Engineering Red Blood Cell Lines


One of the funded projects, UNIVERCell by Scarlet Therapeutics, aims to engineer red blood cells to unlock new treatments. Scarlet Therapeutics is a University of Bristol spin-out company that raised seed funding from Science Creates Ventures and Meltwind to build a pipeline of novel therapies to treat patients with a range of diseases. 


Scarlet Therapeutics' principal focus is on targeting two rare metabolic diseases: hyperammonaemia  and hyperoxaluria. Hyperammonaemia is a condition where patients cannot remove toxic ammonia from their system, leading to a range of neurological symptoms and life-threatening complications. Hyperoxaluria is a condition where excess oxalate is in the urine and is either caused by a rare inherited disorder of the liver or where too much oxalate is absorbed into the gastrointestinal tract. 

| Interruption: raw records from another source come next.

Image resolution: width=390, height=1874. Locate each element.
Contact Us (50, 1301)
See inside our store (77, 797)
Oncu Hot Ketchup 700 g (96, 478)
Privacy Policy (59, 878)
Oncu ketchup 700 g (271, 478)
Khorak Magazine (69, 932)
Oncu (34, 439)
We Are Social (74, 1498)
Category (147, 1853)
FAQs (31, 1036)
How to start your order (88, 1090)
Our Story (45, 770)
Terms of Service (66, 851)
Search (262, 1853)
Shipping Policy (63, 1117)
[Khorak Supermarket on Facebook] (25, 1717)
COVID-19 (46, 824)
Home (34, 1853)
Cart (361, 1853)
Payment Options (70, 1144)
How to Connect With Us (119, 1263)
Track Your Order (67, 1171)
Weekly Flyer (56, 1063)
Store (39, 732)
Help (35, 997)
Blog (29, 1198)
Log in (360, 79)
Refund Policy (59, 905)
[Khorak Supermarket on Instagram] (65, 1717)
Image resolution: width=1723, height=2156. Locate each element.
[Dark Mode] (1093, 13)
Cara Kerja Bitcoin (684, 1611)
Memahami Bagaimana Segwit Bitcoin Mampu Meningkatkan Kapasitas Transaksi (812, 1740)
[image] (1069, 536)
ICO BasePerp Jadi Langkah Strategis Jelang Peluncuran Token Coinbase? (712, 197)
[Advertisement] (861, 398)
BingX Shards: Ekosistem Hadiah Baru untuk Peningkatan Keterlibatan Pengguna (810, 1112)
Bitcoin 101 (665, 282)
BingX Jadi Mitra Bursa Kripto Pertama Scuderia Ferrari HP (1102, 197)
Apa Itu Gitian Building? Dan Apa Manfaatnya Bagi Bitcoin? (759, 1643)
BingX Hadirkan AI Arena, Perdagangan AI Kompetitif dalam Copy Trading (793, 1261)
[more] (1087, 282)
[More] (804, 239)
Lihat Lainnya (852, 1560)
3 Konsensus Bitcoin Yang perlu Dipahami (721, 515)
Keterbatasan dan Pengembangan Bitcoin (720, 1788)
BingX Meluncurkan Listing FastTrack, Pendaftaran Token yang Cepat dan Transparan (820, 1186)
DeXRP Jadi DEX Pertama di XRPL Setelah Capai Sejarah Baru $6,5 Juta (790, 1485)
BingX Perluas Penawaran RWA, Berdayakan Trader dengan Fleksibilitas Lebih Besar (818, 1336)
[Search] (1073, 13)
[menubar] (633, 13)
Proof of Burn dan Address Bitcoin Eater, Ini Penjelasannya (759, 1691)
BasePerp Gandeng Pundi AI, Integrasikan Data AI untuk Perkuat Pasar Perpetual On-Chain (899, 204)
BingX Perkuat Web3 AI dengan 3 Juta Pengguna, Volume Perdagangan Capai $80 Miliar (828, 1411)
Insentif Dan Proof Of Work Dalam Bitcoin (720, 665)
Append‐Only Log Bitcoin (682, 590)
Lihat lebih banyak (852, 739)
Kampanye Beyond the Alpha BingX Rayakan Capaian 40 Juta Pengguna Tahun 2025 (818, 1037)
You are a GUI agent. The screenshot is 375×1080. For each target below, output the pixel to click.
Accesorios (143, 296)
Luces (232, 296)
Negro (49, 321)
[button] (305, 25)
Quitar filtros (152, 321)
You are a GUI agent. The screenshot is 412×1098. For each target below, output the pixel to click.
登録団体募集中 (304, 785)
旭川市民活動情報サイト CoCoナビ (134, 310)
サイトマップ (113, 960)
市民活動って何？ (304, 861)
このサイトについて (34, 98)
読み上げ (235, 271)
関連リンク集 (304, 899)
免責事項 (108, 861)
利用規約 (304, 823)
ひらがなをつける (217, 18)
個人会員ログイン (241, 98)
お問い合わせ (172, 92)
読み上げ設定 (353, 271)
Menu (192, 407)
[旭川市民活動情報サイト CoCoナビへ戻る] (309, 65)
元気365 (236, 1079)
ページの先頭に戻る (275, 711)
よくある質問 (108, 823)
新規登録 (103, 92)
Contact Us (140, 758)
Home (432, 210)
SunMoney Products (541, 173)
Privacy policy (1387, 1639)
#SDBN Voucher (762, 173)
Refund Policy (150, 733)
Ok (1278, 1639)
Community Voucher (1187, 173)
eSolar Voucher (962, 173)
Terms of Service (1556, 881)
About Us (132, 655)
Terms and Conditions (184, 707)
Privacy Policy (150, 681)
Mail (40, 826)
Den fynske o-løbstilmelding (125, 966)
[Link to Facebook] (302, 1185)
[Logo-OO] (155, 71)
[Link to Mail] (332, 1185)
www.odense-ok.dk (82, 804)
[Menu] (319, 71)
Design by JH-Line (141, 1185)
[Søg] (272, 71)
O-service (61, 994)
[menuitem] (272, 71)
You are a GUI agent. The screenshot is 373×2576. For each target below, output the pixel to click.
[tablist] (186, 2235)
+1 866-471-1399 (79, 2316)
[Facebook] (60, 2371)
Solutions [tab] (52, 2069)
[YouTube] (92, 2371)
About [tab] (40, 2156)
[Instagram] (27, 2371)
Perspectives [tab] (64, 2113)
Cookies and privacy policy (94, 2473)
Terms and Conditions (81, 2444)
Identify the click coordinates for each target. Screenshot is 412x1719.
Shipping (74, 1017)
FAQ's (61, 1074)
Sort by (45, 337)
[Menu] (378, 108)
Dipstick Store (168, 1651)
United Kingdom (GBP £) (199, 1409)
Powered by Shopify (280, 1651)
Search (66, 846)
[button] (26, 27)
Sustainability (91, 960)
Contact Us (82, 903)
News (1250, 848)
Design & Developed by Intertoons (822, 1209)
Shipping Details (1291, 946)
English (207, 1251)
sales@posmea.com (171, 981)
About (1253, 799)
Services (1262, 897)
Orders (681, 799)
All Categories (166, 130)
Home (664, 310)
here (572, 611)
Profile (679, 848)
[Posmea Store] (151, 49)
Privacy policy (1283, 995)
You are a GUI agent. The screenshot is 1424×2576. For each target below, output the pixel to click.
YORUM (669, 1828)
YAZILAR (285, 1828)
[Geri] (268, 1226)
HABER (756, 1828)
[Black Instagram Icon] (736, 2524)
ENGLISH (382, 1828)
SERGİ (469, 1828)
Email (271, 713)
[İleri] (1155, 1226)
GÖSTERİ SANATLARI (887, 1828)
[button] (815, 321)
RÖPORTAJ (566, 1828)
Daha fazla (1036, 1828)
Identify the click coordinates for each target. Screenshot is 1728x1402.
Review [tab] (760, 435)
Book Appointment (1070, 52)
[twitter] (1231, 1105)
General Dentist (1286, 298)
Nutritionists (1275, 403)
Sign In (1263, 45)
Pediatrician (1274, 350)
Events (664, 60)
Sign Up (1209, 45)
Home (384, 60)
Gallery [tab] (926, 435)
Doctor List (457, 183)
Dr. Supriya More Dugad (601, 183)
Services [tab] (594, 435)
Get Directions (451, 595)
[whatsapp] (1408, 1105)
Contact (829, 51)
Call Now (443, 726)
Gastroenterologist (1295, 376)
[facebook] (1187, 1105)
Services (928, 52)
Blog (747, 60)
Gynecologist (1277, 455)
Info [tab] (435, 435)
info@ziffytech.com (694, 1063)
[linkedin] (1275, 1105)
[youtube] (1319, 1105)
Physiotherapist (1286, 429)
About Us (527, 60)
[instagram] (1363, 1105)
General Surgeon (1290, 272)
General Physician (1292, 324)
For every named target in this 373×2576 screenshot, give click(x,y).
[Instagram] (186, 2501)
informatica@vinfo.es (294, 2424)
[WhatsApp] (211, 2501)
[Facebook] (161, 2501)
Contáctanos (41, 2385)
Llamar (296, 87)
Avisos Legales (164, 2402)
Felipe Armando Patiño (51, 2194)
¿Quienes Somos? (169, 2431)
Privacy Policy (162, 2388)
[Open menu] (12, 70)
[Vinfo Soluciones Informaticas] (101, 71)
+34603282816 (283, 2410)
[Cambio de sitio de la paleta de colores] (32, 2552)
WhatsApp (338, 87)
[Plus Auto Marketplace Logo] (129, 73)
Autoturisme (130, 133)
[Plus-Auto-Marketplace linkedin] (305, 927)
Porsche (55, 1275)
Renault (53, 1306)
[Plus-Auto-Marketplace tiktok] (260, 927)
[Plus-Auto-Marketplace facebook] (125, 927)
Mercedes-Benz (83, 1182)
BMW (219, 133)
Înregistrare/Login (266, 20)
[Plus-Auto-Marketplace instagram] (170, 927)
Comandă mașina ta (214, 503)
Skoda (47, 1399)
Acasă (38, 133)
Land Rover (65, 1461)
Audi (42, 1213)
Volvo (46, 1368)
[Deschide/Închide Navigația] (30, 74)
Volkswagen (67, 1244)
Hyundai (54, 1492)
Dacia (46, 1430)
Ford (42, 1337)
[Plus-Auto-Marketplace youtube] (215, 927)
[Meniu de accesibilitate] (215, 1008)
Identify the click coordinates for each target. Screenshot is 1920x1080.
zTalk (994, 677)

However, the company hopes to extend its pipeline. The versatile nature of their technology also has the potential to treat other metabolic diseases requiring enzyme replacement therapy, as well as cancer and autoimmune diseases.


Therapeutic Red Blood Cells and Their Uses


Therapeutic red blood cells (tRBCs) share similarities with standard red blood cells (RBCs) but have additional proteins within them to provide extra therapeutic benefits. RBCs have a long life of up to 120 days and extensive reach throughout the body.  


Alistair Irvine, CEO of Scarlet Therapeutics referred to shielded immunity as a crucial feature of the tRBC. He stated: "Because the proteins are hidden inside the therapeutic red blood cell, they are also shielded from the immune system. Our approach allows the cells to be maximally loaded with therapeutic proteins without damaging the properties of the cells and so should be more effective."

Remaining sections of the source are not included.